▶ WHAT TO WORK ON: For the material below, reproduce exactly each line from the one that has "Screen dimensions: 1129x1064" through the one that has "You are a GUI", and no others; pictures stay out.

....................

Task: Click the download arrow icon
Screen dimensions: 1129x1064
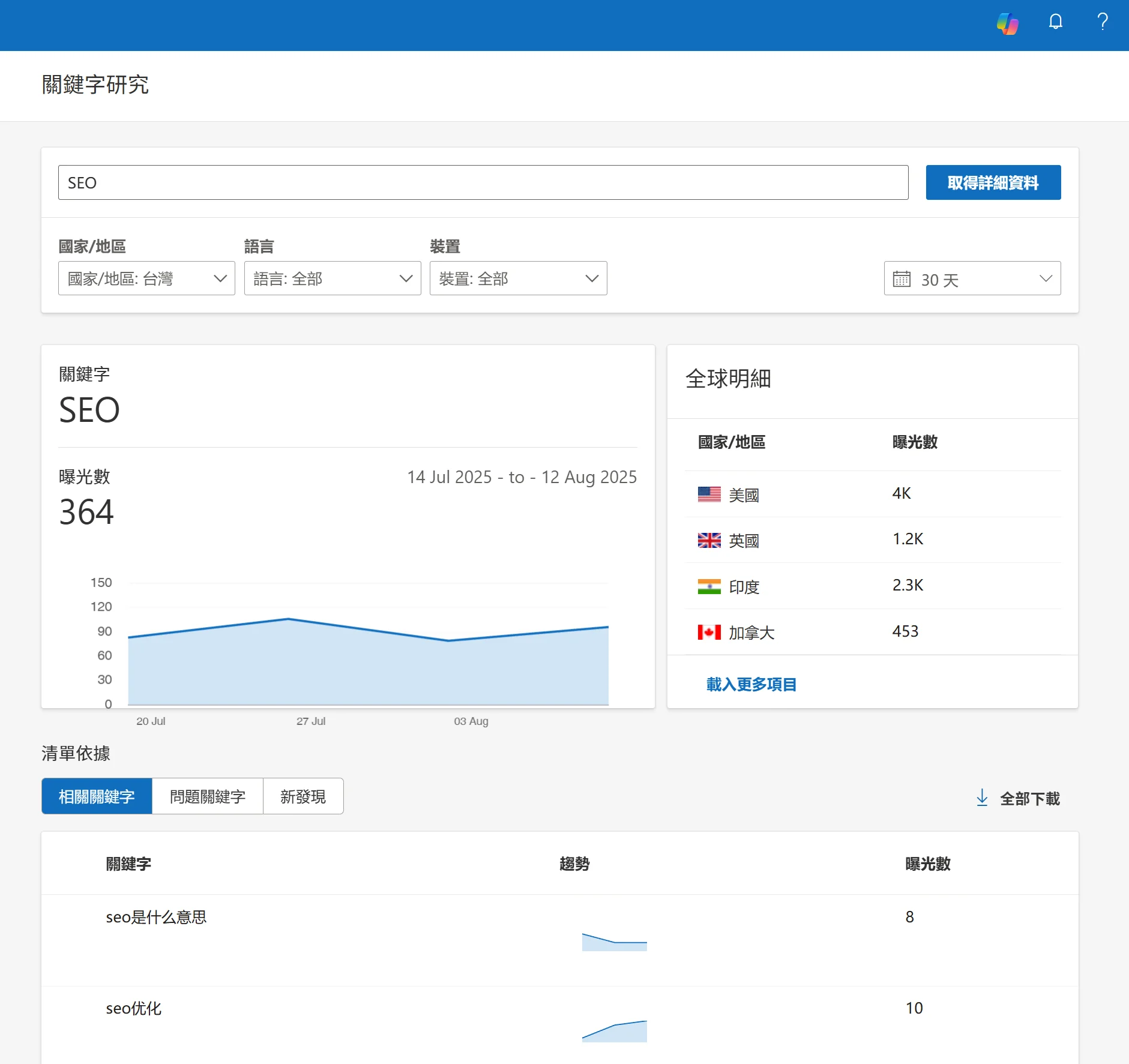Action: (982, 798)
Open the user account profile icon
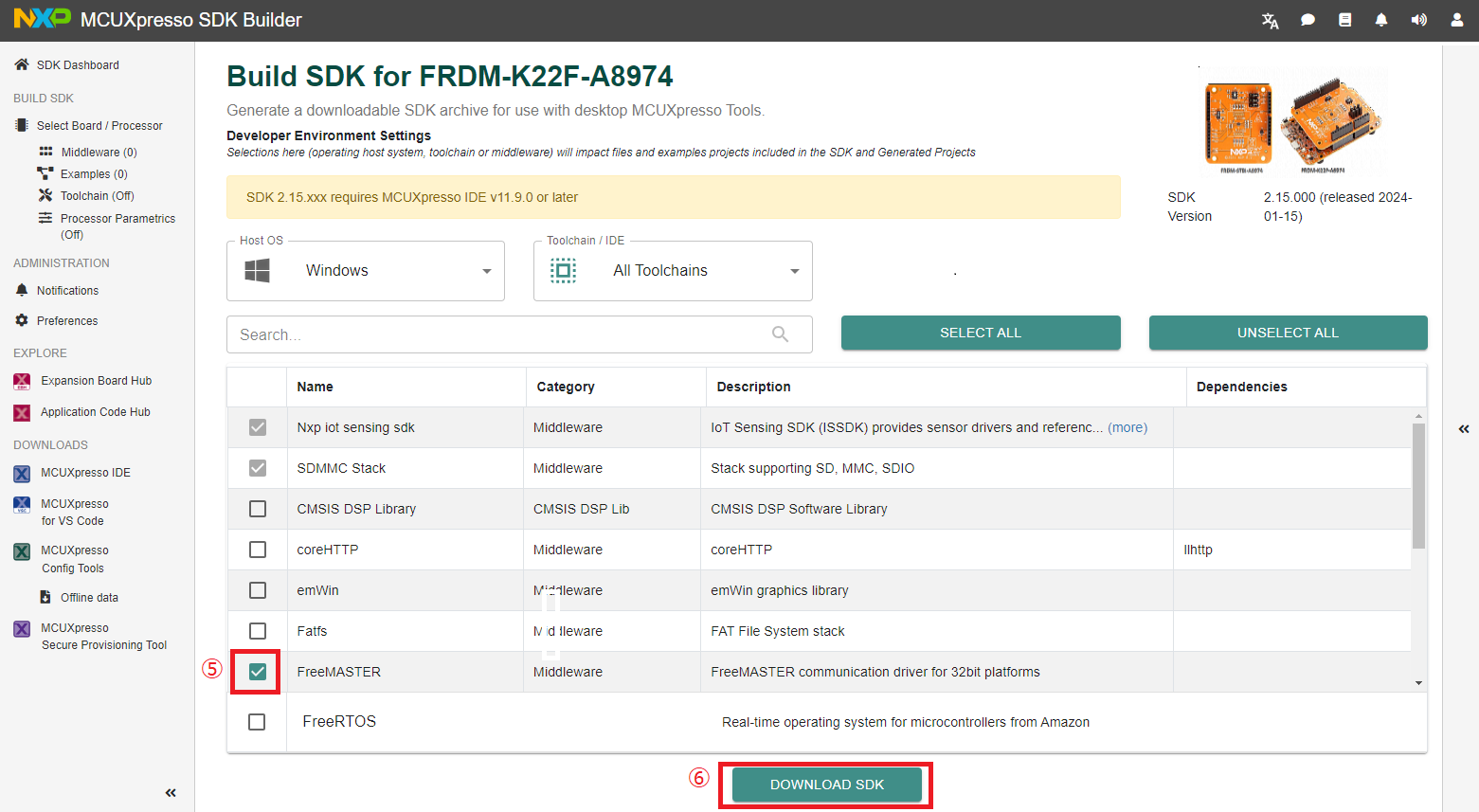 click(x=1456, y=20)
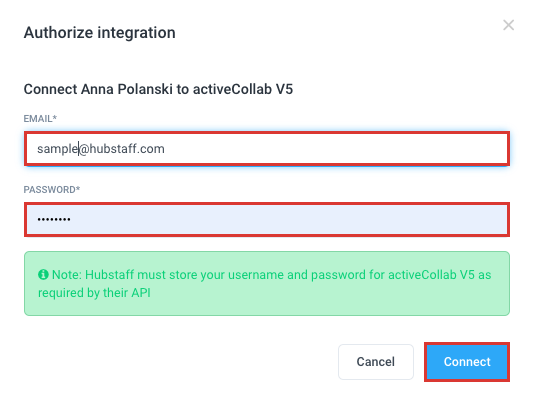Click the PASSWORD field label
The width and height of the screenshot is (533, 404).
[49, 189]
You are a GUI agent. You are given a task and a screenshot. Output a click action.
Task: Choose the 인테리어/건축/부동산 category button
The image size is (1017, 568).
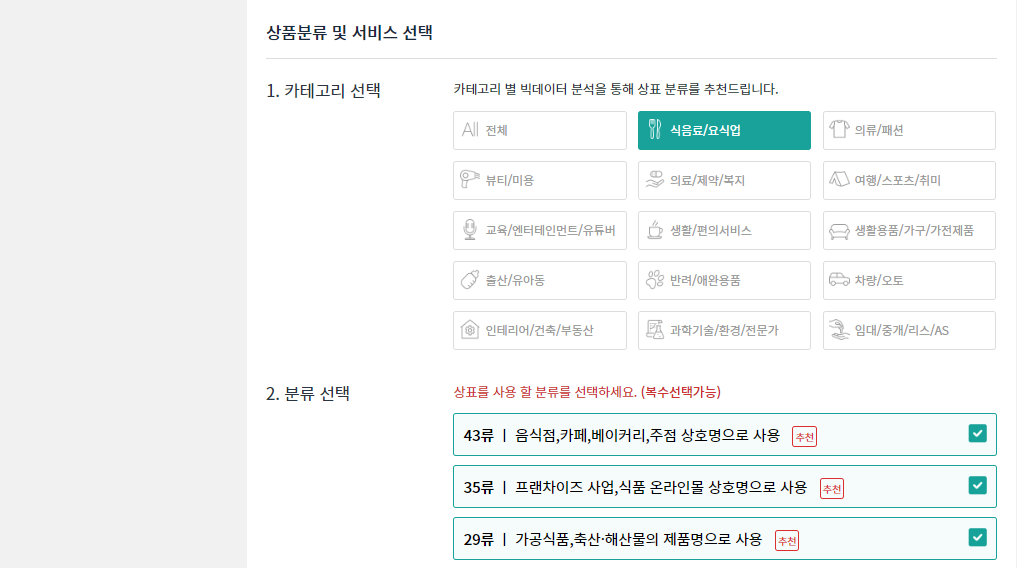coord(540,331)
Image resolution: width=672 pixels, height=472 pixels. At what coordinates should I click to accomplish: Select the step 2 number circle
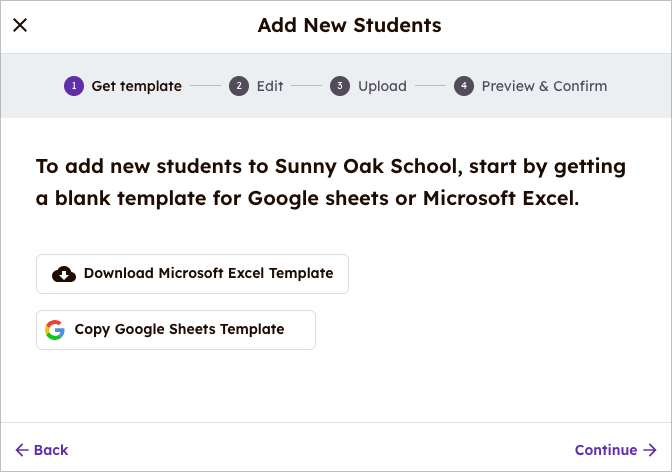[238, 86]
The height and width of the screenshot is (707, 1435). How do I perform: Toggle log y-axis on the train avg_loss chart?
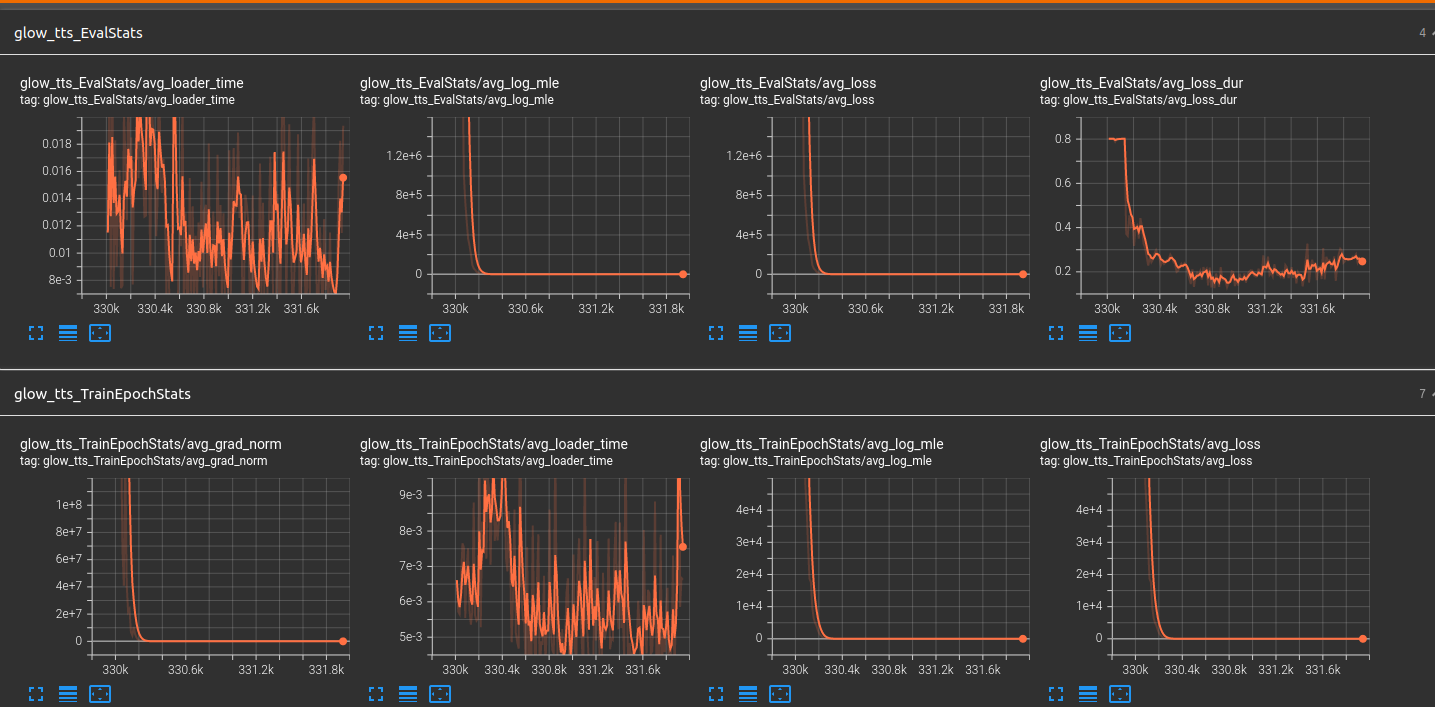point(1087,693)
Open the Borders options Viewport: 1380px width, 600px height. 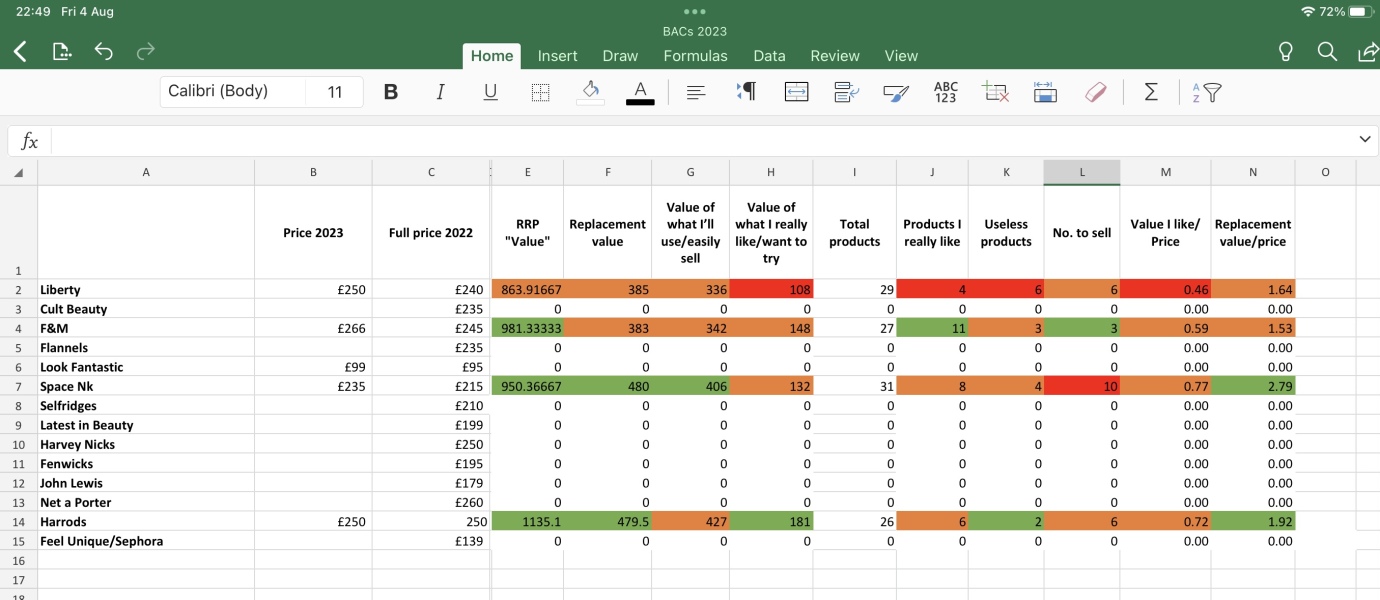[x=540, y=91]
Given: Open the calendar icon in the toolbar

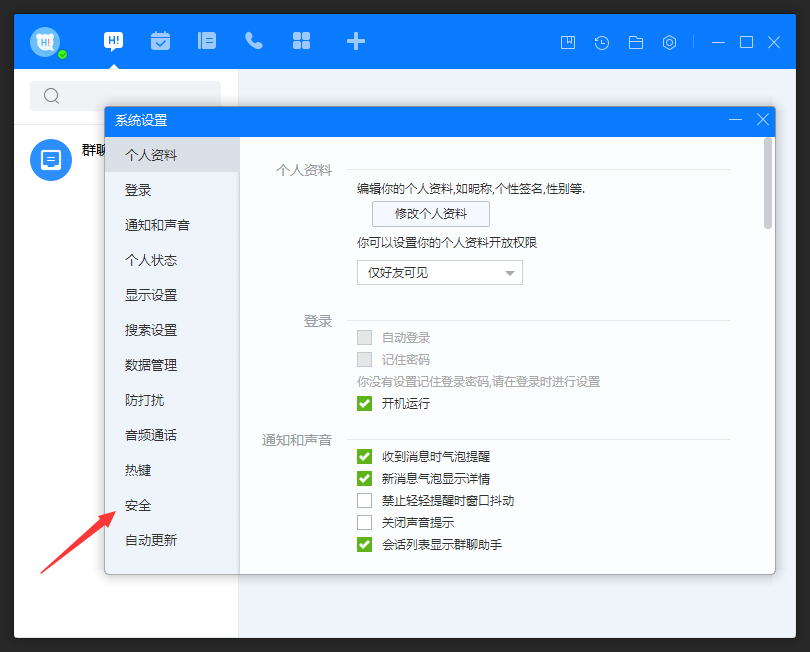Looking at the screenshot, I should pos(159,41).
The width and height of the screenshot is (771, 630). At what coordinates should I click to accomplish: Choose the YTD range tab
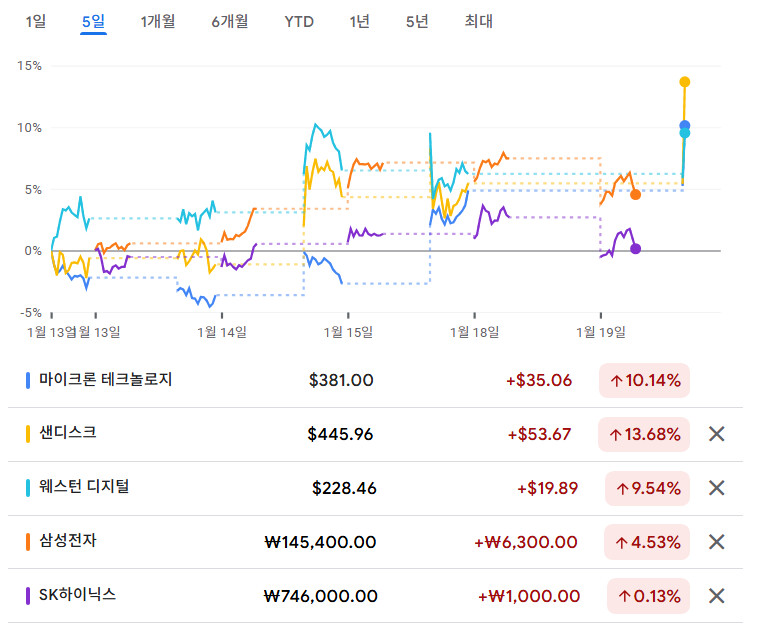point(298,21)
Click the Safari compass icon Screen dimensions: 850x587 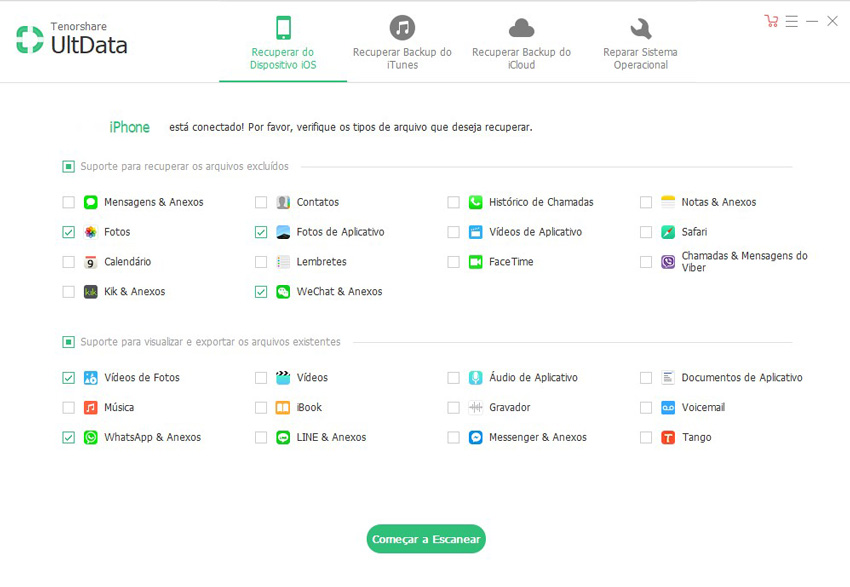point(668,232)
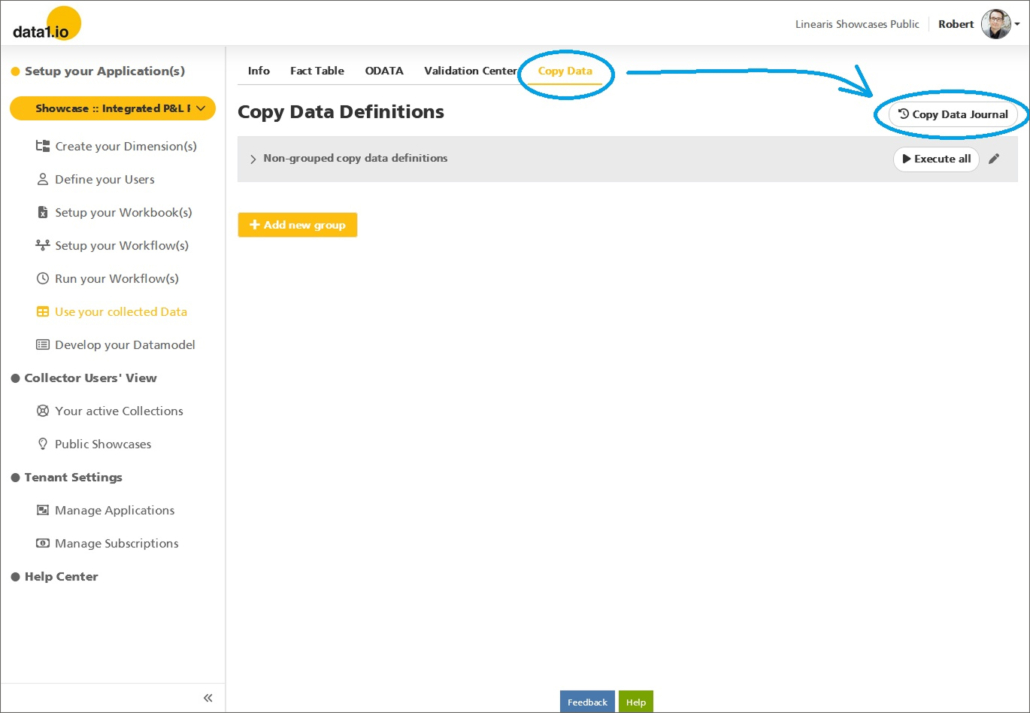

....................

▶ WRITTEN ANSWER:
Screen dimensions: 1129x1064
Action: (982, 798)
Open the user account profile icon
 click(x=1456, y=20)
Click the PASSWORD field label
The width and height of the screenshot is (533, 404).
[49, 189]
You are a GUI agent. You are given a task and a screenshot. Output a click action.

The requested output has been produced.